▶ **How to complete this task**
Return every line of the data that contains the string "will".
(Records supplied begins)
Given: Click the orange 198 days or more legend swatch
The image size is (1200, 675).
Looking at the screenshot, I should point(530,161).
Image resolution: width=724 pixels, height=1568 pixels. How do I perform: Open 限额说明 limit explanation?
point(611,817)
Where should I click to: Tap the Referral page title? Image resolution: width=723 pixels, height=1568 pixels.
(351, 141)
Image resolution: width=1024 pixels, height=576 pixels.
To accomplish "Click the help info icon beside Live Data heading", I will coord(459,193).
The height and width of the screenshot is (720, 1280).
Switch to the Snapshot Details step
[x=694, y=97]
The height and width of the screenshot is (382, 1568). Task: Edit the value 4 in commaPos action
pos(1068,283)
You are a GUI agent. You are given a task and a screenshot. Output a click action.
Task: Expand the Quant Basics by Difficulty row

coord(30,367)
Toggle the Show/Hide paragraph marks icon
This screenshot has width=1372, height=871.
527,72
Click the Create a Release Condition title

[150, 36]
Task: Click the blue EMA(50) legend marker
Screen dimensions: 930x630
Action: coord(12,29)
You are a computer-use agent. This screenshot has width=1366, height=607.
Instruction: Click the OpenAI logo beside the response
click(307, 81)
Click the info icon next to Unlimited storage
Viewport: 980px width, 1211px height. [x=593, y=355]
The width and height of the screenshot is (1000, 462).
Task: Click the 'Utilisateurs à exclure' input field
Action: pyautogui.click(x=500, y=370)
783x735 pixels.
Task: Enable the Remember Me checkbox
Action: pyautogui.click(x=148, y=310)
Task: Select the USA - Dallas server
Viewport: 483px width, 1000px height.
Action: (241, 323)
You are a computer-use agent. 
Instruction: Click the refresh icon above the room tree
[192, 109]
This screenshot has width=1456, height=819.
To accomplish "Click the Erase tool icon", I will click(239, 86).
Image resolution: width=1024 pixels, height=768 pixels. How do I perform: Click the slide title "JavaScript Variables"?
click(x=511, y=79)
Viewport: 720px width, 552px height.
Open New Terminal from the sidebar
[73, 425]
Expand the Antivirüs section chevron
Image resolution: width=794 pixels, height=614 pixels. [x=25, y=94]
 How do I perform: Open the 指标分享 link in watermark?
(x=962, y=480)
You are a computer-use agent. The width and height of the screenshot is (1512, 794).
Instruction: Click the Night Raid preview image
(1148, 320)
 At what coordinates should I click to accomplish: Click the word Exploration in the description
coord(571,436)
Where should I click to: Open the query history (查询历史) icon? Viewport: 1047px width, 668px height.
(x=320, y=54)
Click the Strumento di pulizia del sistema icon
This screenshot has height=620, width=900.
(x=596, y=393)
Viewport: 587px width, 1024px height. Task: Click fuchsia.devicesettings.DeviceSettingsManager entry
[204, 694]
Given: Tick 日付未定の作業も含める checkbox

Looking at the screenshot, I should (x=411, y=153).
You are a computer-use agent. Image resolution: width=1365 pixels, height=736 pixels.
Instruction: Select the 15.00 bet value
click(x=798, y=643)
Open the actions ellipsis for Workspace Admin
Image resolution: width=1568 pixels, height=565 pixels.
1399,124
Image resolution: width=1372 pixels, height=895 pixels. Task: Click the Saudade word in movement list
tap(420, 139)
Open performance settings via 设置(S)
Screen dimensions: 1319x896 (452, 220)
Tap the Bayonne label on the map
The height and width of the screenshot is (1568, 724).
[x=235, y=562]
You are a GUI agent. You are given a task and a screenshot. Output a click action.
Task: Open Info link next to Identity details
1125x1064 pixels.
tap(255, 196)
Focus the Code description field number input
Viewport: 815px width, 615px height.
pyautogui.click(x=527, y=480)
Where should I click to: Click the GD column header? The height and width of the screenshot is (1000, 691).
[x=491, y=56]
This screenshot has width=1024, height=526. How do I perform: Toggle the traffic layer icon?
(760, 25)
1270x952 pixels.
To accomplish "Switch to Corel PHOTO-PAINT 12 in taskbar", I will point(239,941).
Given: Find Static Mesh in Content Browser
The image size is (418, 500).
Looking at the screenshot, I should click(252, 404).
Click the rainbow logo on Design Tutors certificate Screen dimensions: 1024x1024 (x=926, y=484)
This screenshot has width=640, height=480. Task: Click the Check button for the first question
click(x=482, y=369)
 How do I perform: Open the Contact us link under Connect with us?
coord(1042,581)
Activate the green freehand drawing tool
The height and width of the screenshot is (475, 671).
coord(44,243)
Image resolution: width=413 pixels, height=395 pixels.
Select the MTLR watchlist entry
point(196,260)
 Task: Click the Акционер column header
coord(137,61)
(Records supplied ends)
▶ **Exercise result**
To accomplish "Click the help info icon beside Live Data heading", I will coord(459,193).
To accomplish "Click the Erase tool icon", I will click(239, 86).
To accomplish "Switch to Corel PHOTO-PAINT 12 in taskbar", I will point(239,941).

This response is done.